報道の特権で、一般席より選手に近い場所から観戦…いや、取材させてもらう機会に恵まれました。限られた時間の中で足を運んだのは9競技。陸上は桐生祥秀選手はじめ、トップ選手はやっぱり速く、ファインダー越しに追うのがやっとでした。初めて見る自転車競技は「ここまでのレース、まさにパワー全開という力強さを見せる〇〇選手!」「にらみ合って僅差の接近戦、制したのは〇〇選手!」と実況が流れるため分かりやすく、競技に明るくない私も十二分に楽しめました。ボウリングの個人戦ではストライクを出すと、同じレーンで戦う他府県の選手と軽くハイタッチ。試合後に健闘を称えて握手するシーンは他競技でもありますが、試合中に行われるのは新鮮でした。
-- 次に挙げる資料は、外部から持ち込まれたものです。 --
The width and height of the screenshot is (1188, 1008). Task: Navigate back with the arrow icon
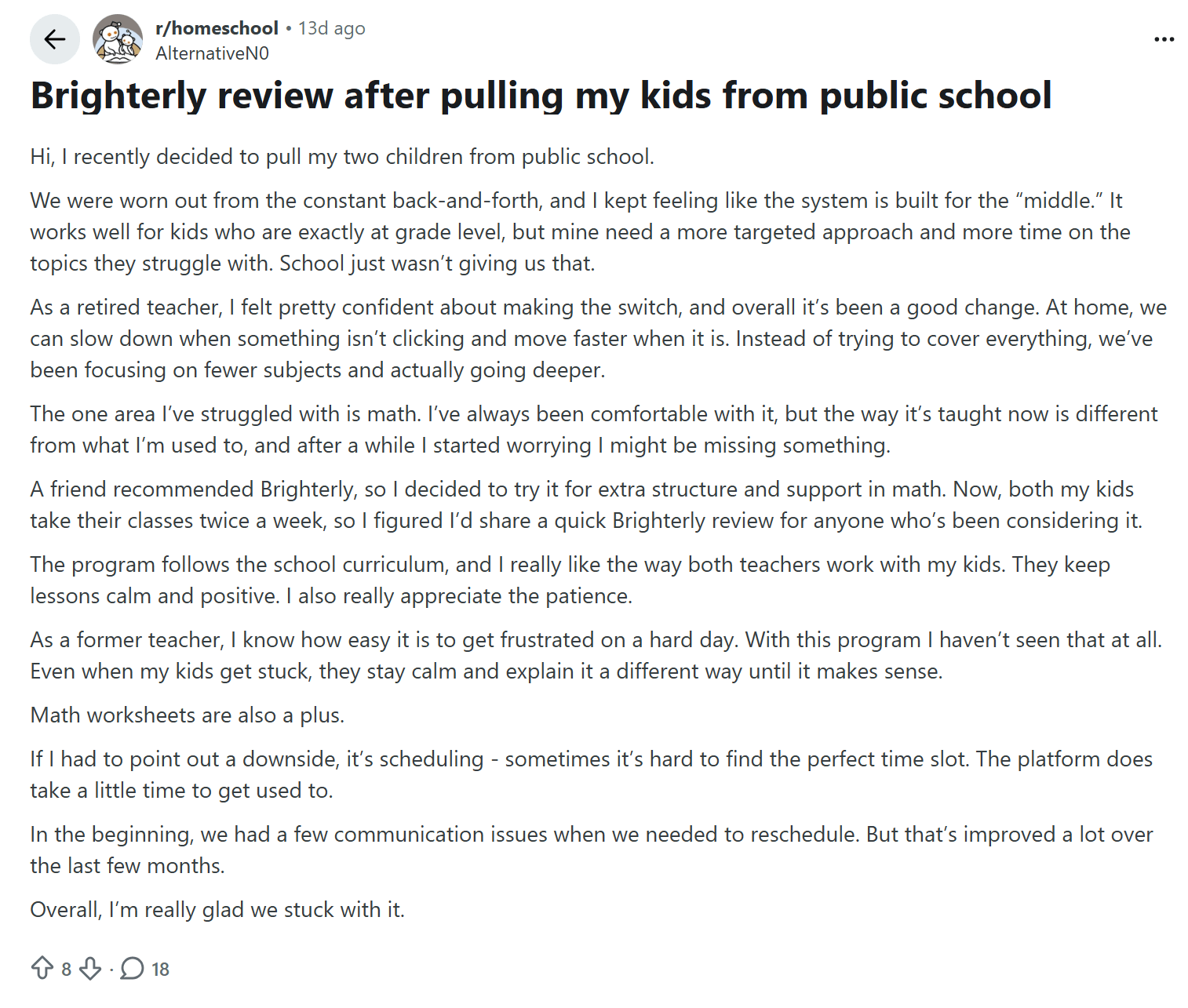coord(54,38)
涙をこらえることもしばしば。この大会での引退を決めた湯元進一選手、決勝戦でセコンドに入ったのは一緒にレスリングを始め、切磋琢磨してきた双子の兄の健一さんと、レスリングの基礎をたたき込んだ父の鉄也さんでした。2面に写真を掲載した自転車の橋本凌甫選手、胴上げしているのは他府県の選手たち。試合が終わればノーサイド、ライバルも惜しみなく称える、感動的なシーンでした。
チーム和歌山の選手たちには和歌山を背負う重圧が私たちの想像以上にあったと思います。3位入賞しながら期待された優勝に届かず会見中悔し涙を流す選手、結果を出せず、試合終了と同時にその場にひざをつき立ち上がれない選手、ベンチに戻り客席に礼をしようとした瞬間、我慢していた涙があふれ出した選手。優勝した選手もその表情には喜びより安堵の方が濃いように感じました。この重圧に打ち勝った自信、今回克服できなかった悔しさは、必ずや次に生きるはずです。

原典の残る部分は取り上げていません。